Biotech VC trends to watch in 2010 (3)
So what are investors looking for? Here are some suggestions from the experts:
- Datin says there's a high demand for improved drug delivery technology. Boosting the effectiveness of already approved drugs is a no-brainer for investors.
- Interest in molecular diagnostics is heating up. It's one of the most attractive areas because physicians are increasingly demanding test that can tell them which treatments have the best chance of working before expensive medicines are issued. And diagnostics fit well with the healthcare reform efforts. Bloch adds that any technology that improves the efficacy of how care is delivered will be attractive to investors.
- Regenerative medicine, says Datin, is the next revolution in medicine. It goes beyond just treatment with a drug to completely fixing an illness or condition. Regenerative medicine could totally change the way people receive treatment.
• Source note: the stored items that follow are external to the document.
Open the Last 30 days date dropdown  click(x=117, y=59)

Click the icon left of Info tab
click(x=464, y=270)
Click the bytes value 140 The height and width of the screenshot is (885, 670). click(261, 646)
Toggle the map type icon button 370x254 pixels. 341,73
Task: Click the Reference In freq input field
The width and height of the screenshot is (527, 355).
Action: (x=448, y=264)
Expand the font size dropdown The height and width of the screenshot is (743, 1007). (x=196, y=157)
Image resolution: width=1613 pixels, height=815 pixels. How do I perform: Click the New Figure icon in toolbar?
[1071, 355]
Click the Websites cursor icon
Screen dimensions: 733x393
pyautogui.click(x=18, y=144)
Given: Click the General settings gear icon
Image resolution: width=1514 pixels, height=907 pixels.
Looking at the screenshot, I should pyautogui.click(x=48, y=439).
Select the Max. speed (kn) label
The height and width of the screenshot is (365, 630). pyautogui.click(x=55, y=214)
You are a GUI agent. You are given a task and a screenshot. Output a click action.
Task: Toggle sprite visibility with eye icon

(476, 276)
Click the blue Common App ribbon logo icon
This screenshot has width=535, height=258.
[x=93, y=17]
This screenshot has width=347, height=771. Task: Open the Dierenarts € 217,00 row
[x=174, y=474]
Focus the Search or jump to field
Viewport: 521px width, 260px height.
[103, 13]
- Infectious disease is another area that's garnered investor attention. Serious, hard-to-treat infections are worldwide problems, and antiviral, antibiotics and vaccines are the most effective measures for creating a healthier population. "We're very interested in broad-spectrum antivirals," notes Bloch, as well as new technologies that can get married up to create oral drugs for infectious diseases.
In addition to specific technologies, VCs are attracted by companies that have a commercial plan, even in the earliest stages of development. "Many venture capitalists have underestimated the commercial side and have gotten burned," warns Bloch. He suggests starting with the terminal value of the drug and working backwards, and carefully figuring in what kind of impact healthcare reform could have on the drug's potential performance in the market.
And finally, if it wasn't clear already, novelty and innovation will always get rewarded. Venture capitalists are being driven to invest in truly disruptive technology which, while risky, is beneficial for VCs as a whole. Says Bloch, "Firms are going back to the roots of venture, which is to take more risk. We're taking big bets on truly innovative products."